A dead-letter queue is used by various parts of the queue manager (and sometimes also by applications). Channels, topic publish, and command server are some of the different entities that might place a message on a dead-letter queue if they cannot route it to the intended destination.
A message on a dead-letter queue is expected to have a DLH header which indicates the queue and queue manager that the message was supposed to be headed for (because there could be many different queues represented on the dead-letter queue) and the reason code indicating why the message couldn't be placed there.
The dead-letter queue is often processed by an automatic handler known as the dead-letter handler, which has a set of rules telling it what to do with the different reason codes it encounters. For example, just retry the put when you see MQRC_Q_FULL.
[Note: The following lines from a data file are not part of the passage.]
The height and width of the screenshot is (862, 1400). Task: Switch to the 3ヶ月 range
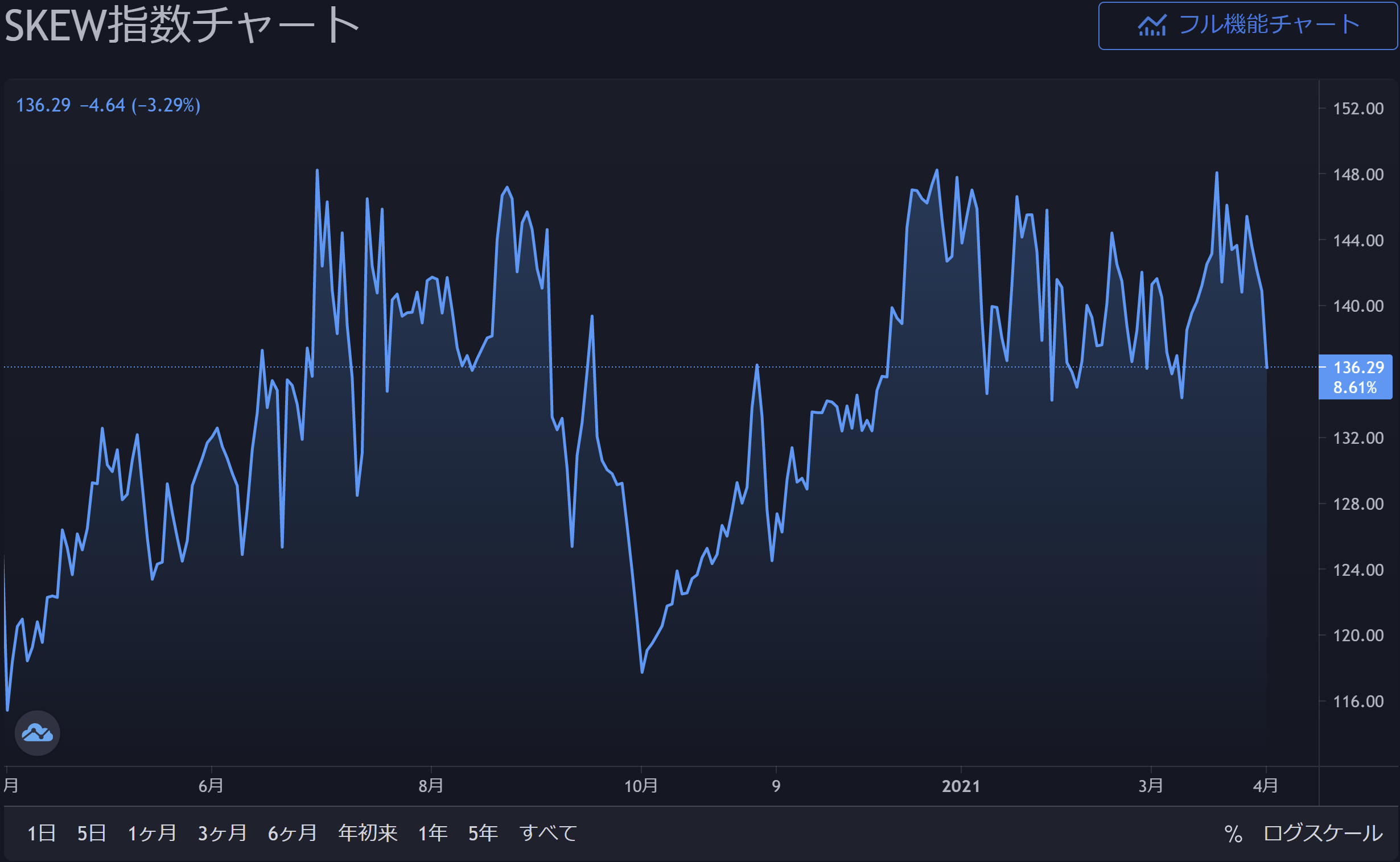(222, 834)
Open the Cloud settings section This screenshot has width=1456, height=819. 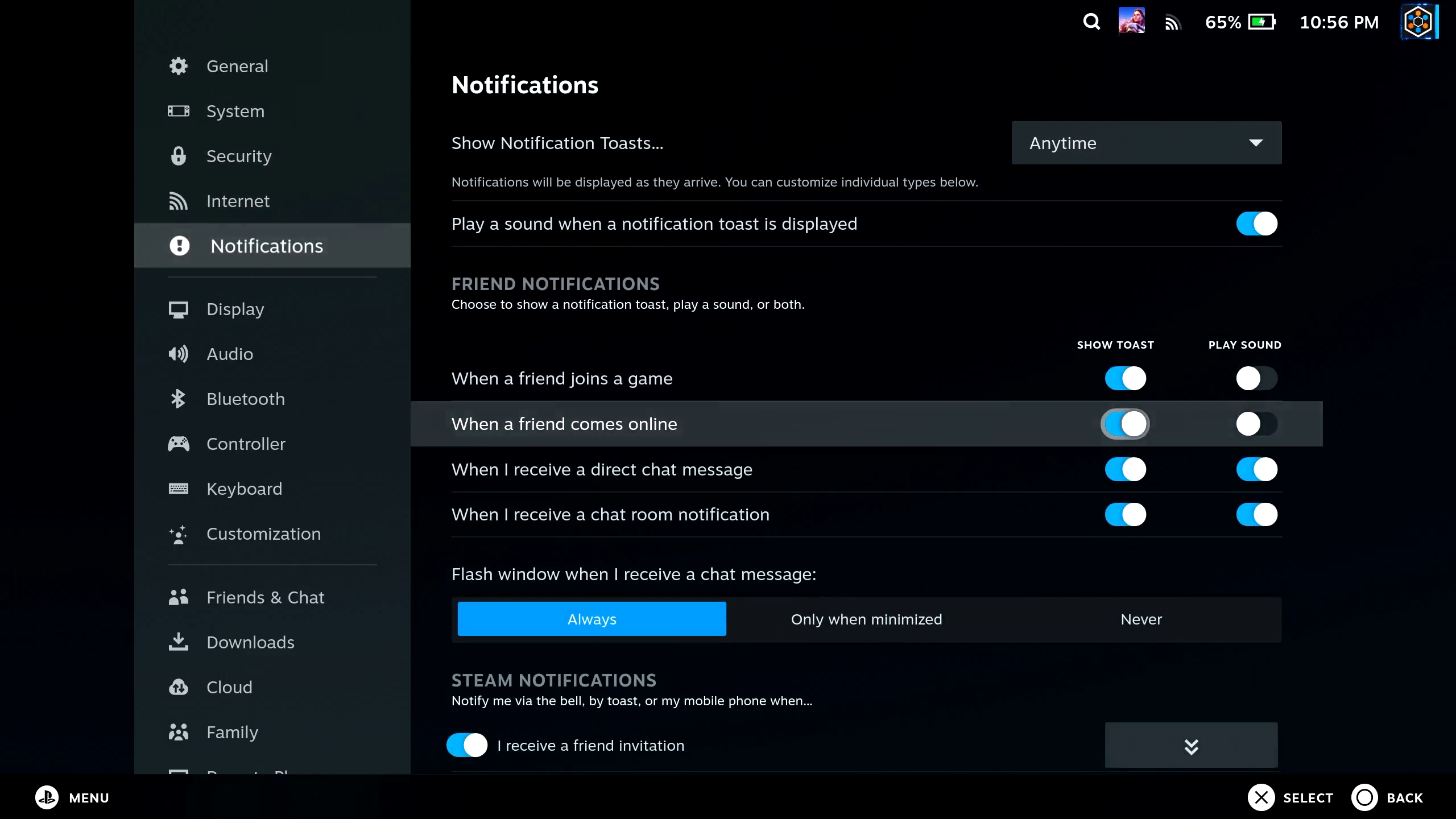229,687
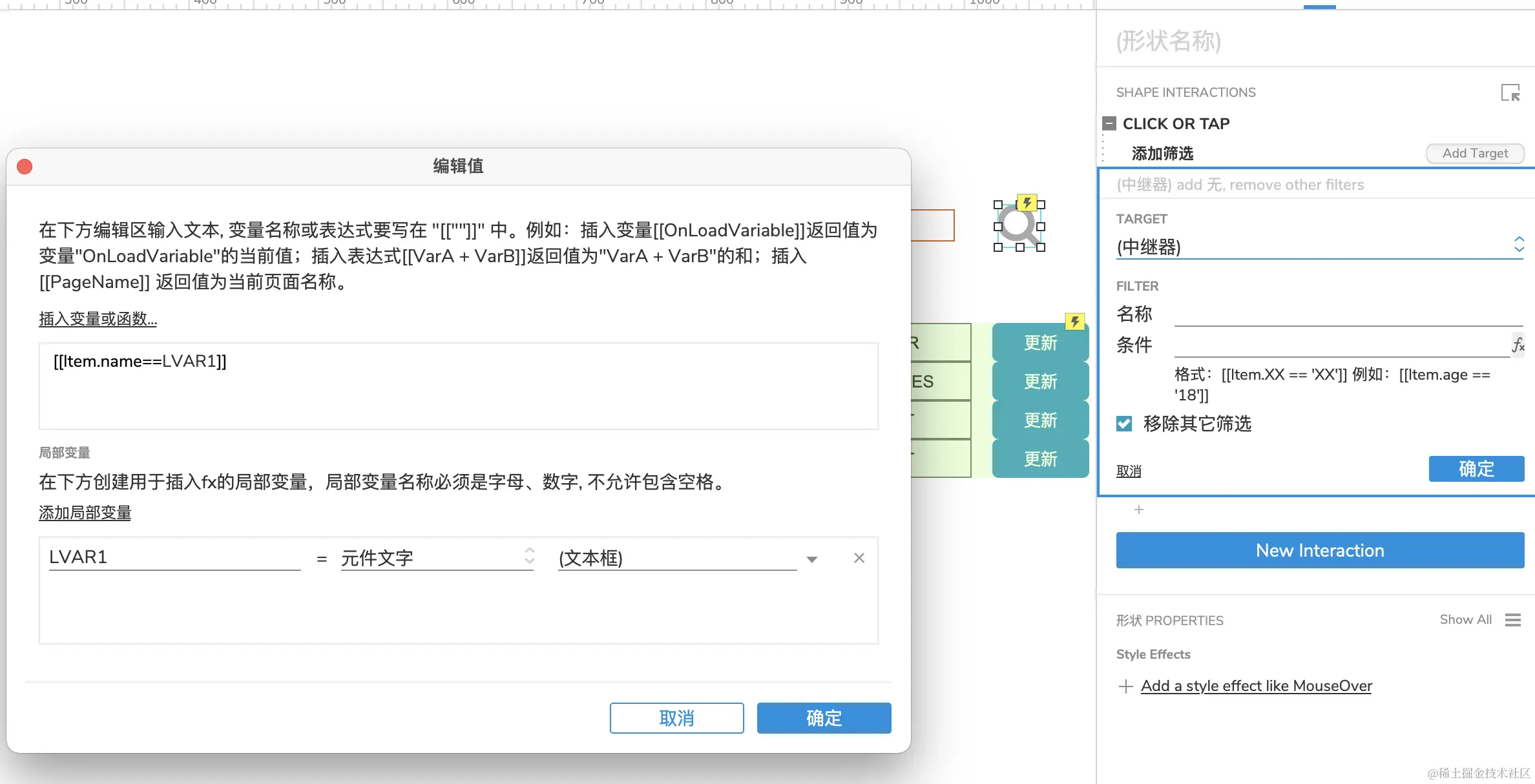Click the plus icon below filter panel
The width and height of the screenshot is (1535, 784).
(x=1139, y=510)

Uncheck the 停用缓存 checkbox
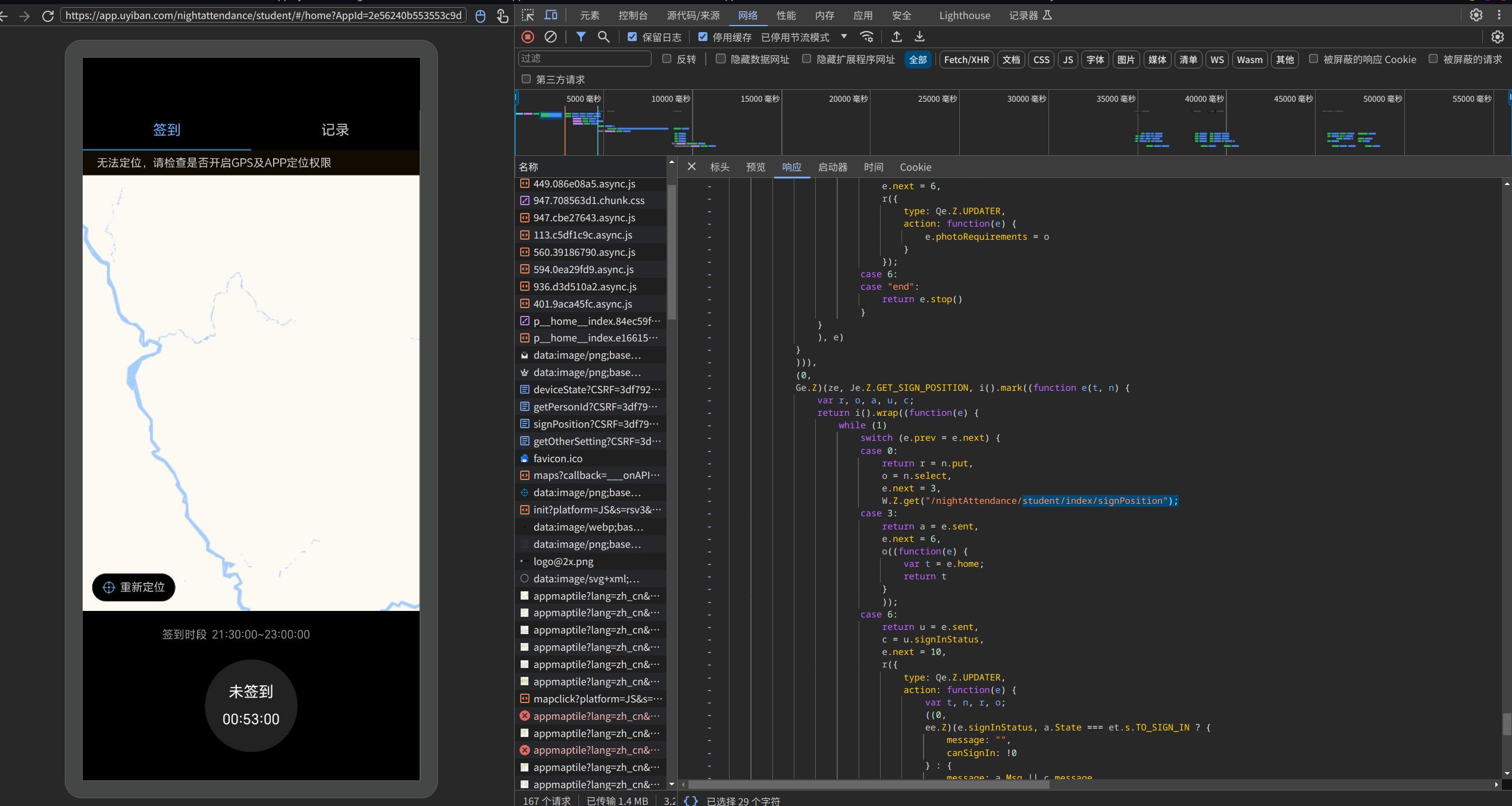coord(703,37)
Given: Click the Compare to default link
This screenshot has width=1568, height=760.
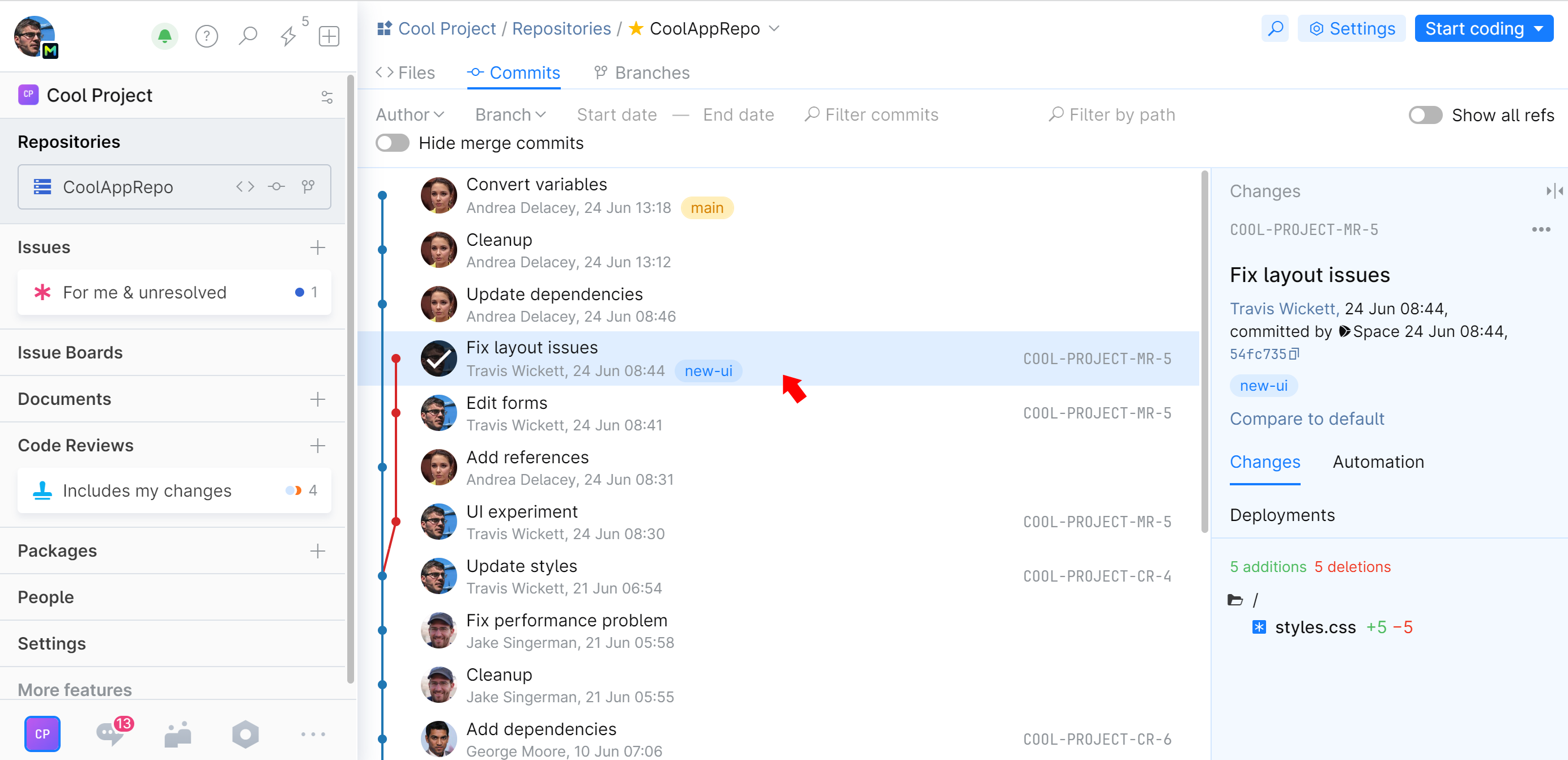Looking at the screenshot, I should click(1306, 419).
A back-out queue is an application specific resource, sometimes tied to a specific queue, sometimes a set of application queues. It is mainly used in the process of poison messages (see recent blog post on here) and the applications using it may or may not choose to place a DLH header on the front of the poison message.
A poison message is one that is going to require manual intervention to correct, and so it is less likely to be processed by any automated handler like the dead-letter queue. It is not a general purpose resource, so there won't be lots of different queue names landing up there (hence not necessarily needing a header to say which queue the message should have been on).
They serve different purposes, BUT those purposes do overlap. Some people use the back-out queue as an application specific dead-letter queue. Some people put a DLH header on messages routed to the back-out queue. And of course, the built-in behaviour in JMS uses the back-out queue, but if that fails, it uses the dead-letter queue.